Last edited by shovelhead; October-01-11 at 06:30 PM. Reason: additional comment
FWIW, the technical term for touchtone is DTMF. There are radios that can detect, decode and display these numbers when intercepted from unsecured cordless phones. Credit card numbers have been stolen in this way. Be cautious.
Pulse dial brings back some fond memories. I once hacked into a Western Electric pulse dial phone. I tapped its switchhook circuit and wired it to an inconspicuous [[possibly illegal [[but harmless) at that time) jack beneath the phone. Unplugged, the phone worked normally. I could plug a wire into it that ran to the cassette relay in the back of my TRS-80 computer. I could control that relay with homebrew [[assembly language) software thereby getting my computer to relentlessly dial the phone for me. I tweeked that software until I had the fastest possible reliable demon dialer. It would attempt to call a local [[pre-internet) BBS repeatedly, as fast as reliably possible, until the modem detected a carrier signal from the BBS. When the carrier was detected the software would honk a horn audible throughout the house to inform me that my connection to the BBS was available. It was kind of steampunky but man, did it work well. Fastest dialer in the west!

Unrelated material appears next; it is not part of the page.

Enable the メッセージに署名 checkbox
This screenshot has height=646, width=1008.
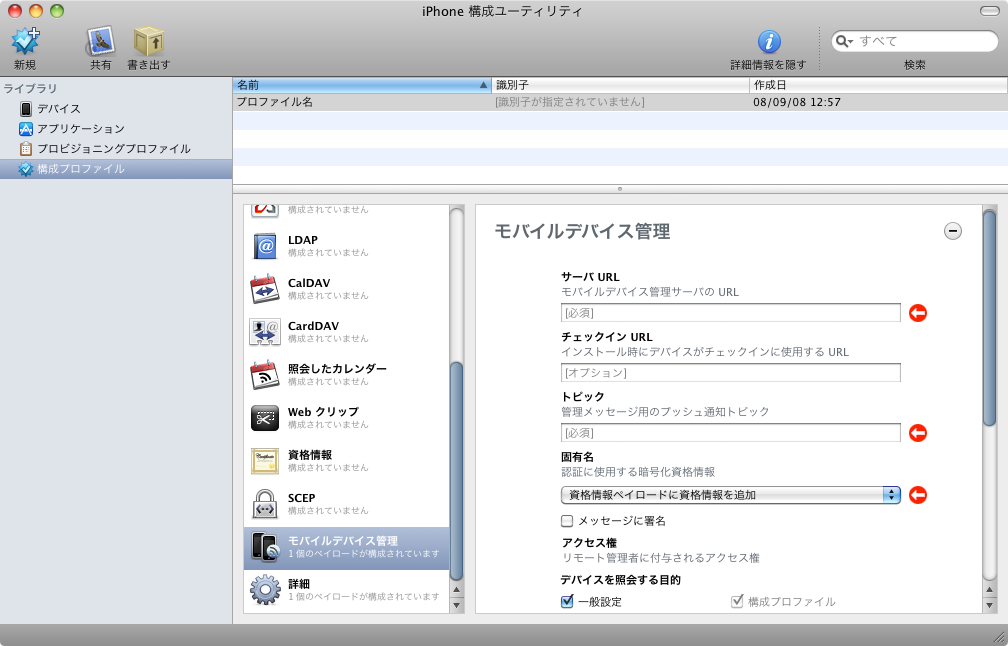[567, 521]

At Apollo BBS, the author writes:Heh, I never had that problem there.Besides, it was so popular that I wasn't the most regular user -- I could never get on.
Last edited by Jimaz; October-01-11 at 09:43 PM.
Thanks guys!!
Not long ago I was looking through a 1951 Detroit Yellow Pages. It certainly gives you a vivid picture of the flight of businesses from the city [[as if the empty buidings weren't enough). Dry cleaners, for instance: There were multiple pages of them, easily more than a couple of thousand. Bars, auto dealers, restaurants, drug store, hardware stores, meat markets...there were column after column of listings. I also was astounded to look at all the esoteric stuff -- dozens of companies that did things like repair industrial blowers and manufacture pulleys.
Sure! Send me a PM, I also have a '39 Polk Directory if that helps. The yellow pages would just list a business address. The polk would list people.